═════ DOCUMENT SEGMENT
As I expected, it was not much of a race.... I won the race, about two minutes later another trooper from my station came in second, in about another two minutes another local PD officer finished, two minutes after that a female officer finished and then the rest of the male officers limped across the finishing line. At the end, you would have thought that these guys had just finished one of the 100 mile races that I do instead of a 3 mile race by the look of exhaustion on their faces.

After seeing me win the bike race event, the other troopers from my station then requested that I be apart of their 1 mile running relay team. I was a little hesitant at first because I have not really done any running, especially sprinting and because I was not certain of how my shoulder would take the running. But, I did agree to do the run for the team anyway. So, I started my second sprint race of the day and surprisingly enough actually won my lap. The other troopers on my team also won their relays, so we were the overall winning relay team. I still find it hard to believe that I was able to win a sprint, not to mention while I was running. I was also happy that I had no discomfort in my shoulder during the run, or afterwards.
══════════
═════ INFORMATION
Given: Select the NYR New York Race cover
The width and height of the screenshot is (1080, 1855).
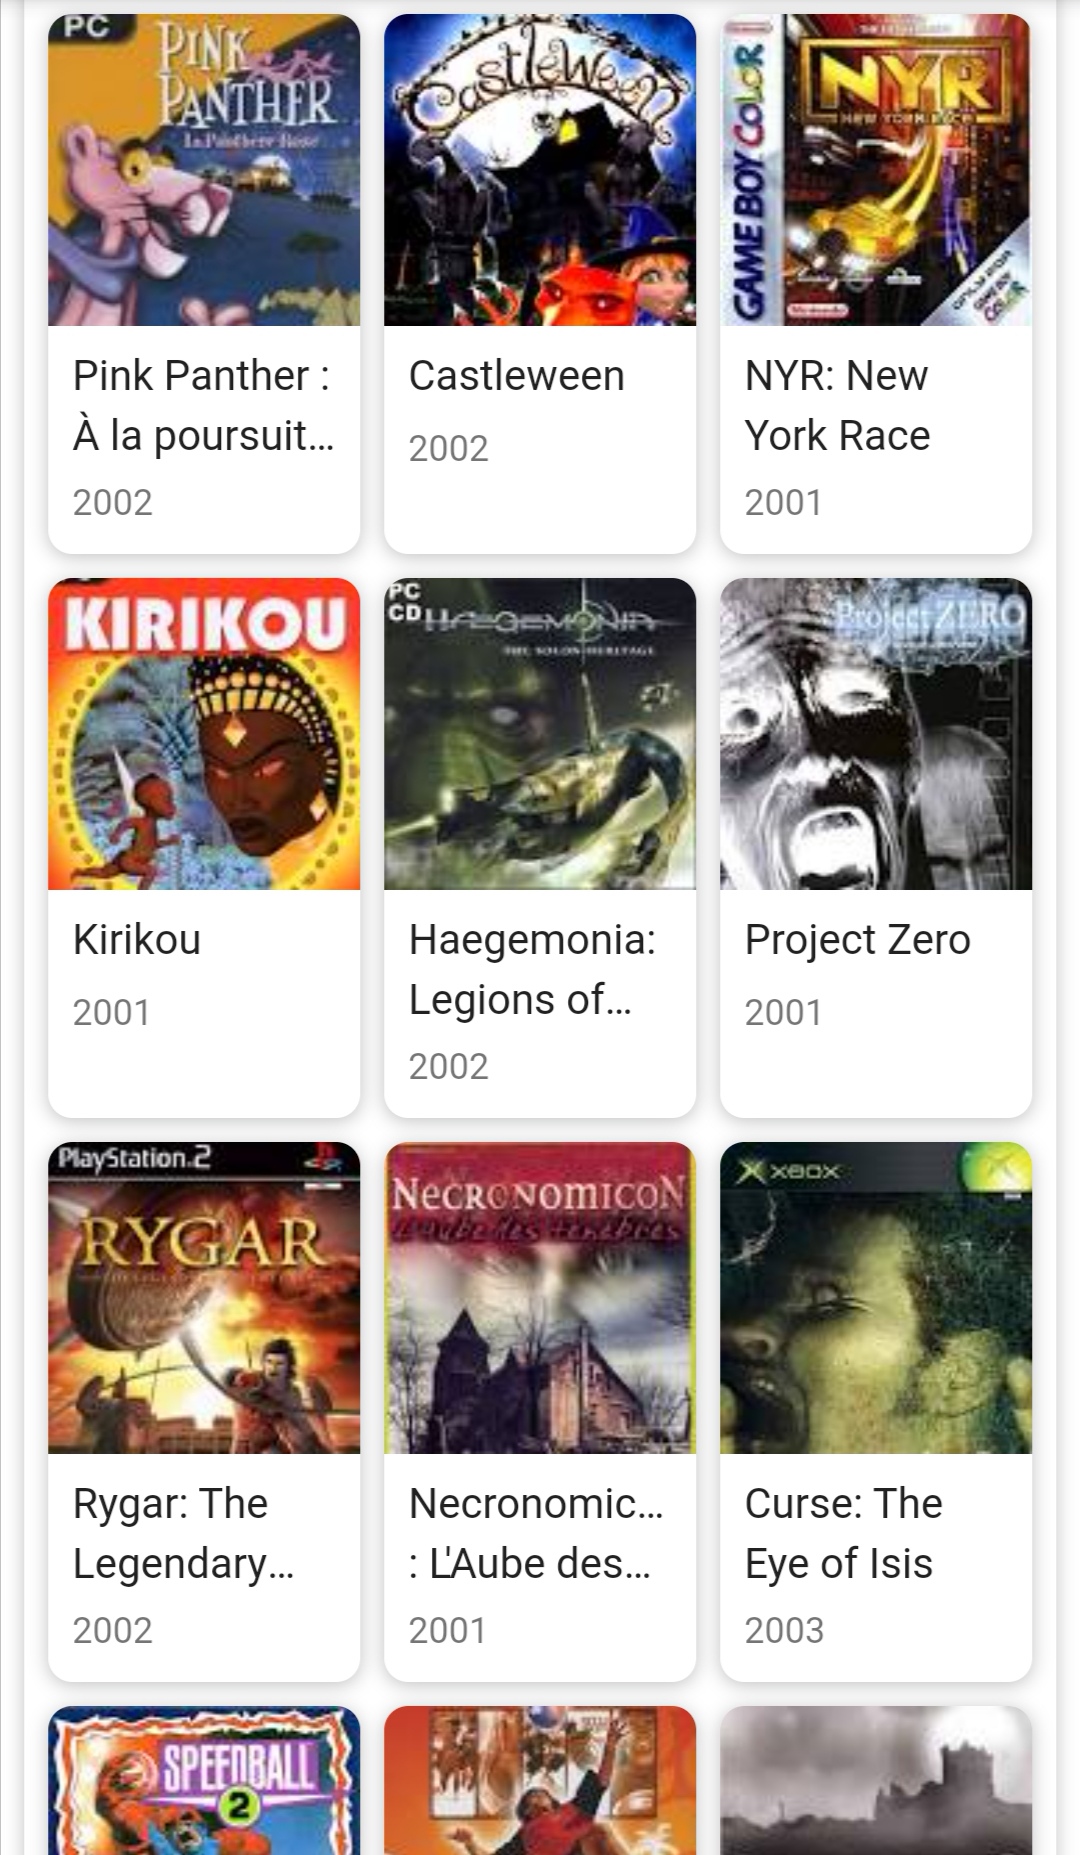Looking at the screenshot, I should coord(876,170).
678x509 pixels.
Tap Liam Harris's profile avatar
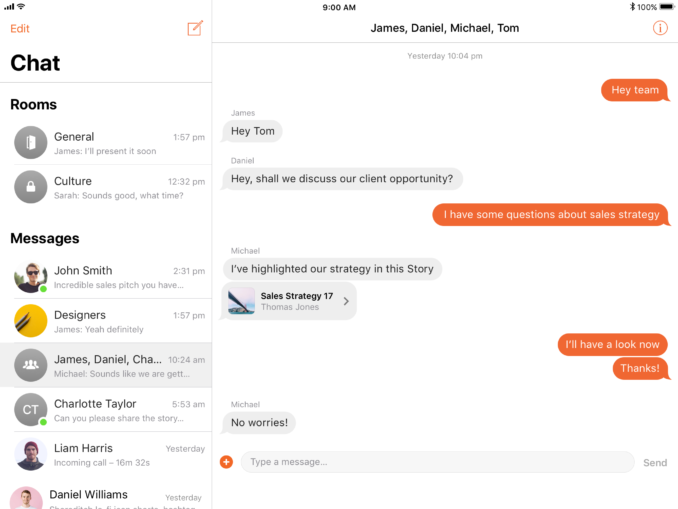coord(31,454)
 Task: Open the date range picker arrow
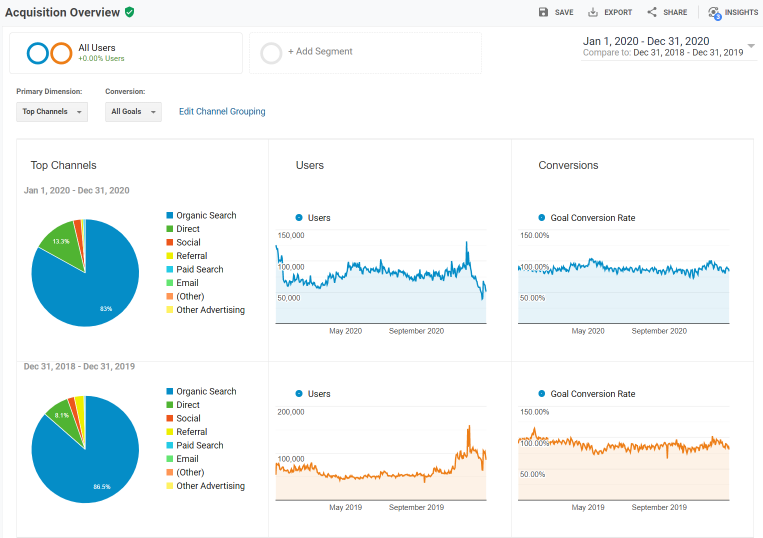[751, 46]

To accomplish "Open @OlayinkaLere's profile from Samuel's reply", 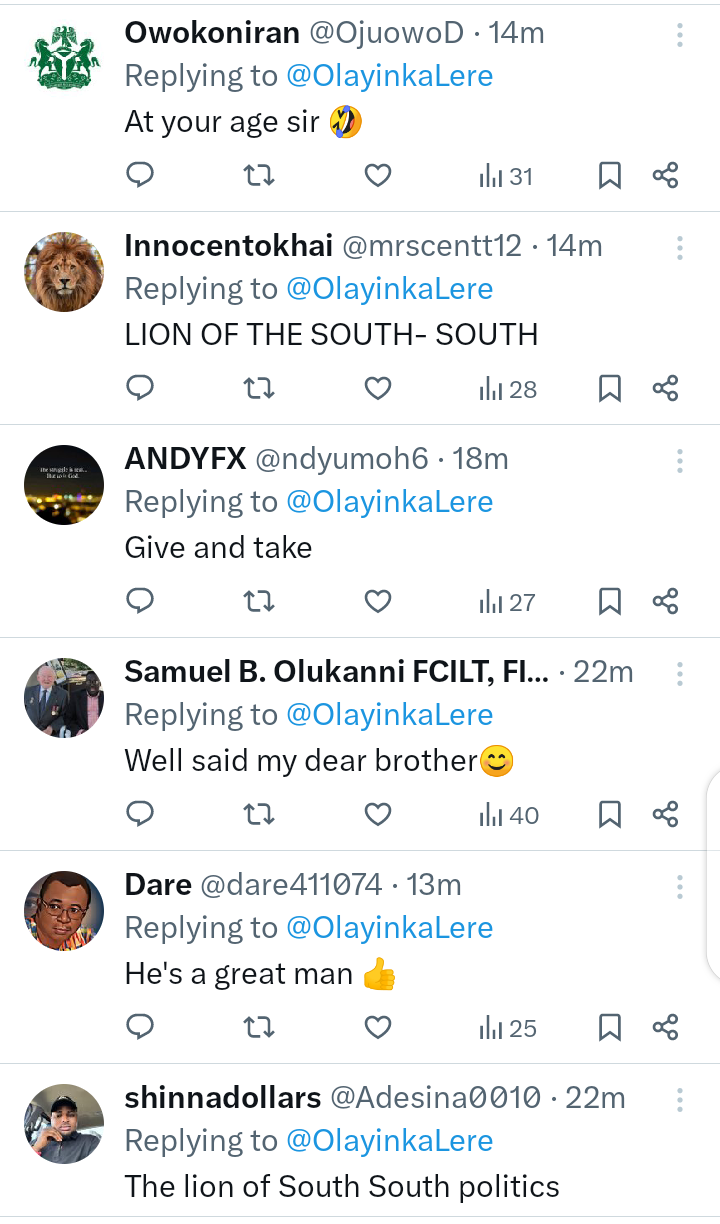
══════════
ACTIONS TO TAKE
1. Answer these questions on the race account:
(a) Who finished second in the first race?
(b) How long was the running relay the other troopers asked the narrator to join?
(c) How did the narrator's shoulder feel during and after the relay run?
2. Duplicate the part of the race account starting at "As I expected, it" and ending at "on their faces.".

RESPONSE LIST
1.
(a) Another trooper from the narrator's station finished second, about two minutes after the narrator.
(b) It was a 1 mile running relay.
(c) The narrator had no discomfort in the shoulder during the run or afterwards.

2.
As I expected, it was not much of a race.... I won the race, about two minutes later another trooper from my station came in second, in about another two minutes another local PD officer finished, two minutes after that a female officer finished and then the rest of the male officers limped across the finishing line. At the end, you would have thought that these guys had just finished one of the 100 mile races that I do instead of a 3 mile race by the look of exhaustion on their faces.